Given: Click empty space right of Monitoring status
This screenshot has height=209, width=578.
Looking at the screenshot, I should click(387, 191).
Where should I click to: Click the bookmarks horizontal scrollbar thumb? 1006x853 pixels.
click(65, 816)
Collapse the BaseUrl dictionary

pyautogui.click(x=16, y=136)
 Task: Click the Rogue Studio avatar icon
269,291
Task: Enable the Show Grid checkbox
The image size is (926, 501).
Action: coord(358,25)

☆ ☆ ☆ ☆ ☆ ☆ ☆

DIRECTIONS »
Quote everything from the line containing "Task: Click the Rogue Studio avatar icon" down to the end of the records, including both of those lines.

PROBLEM SOLUTION »
 Task: Click the Rogue Studio avatar icon
269,291
Task: Enable the Show Grid checkbox
The image size is (926, 501).
Action: coord(358,25)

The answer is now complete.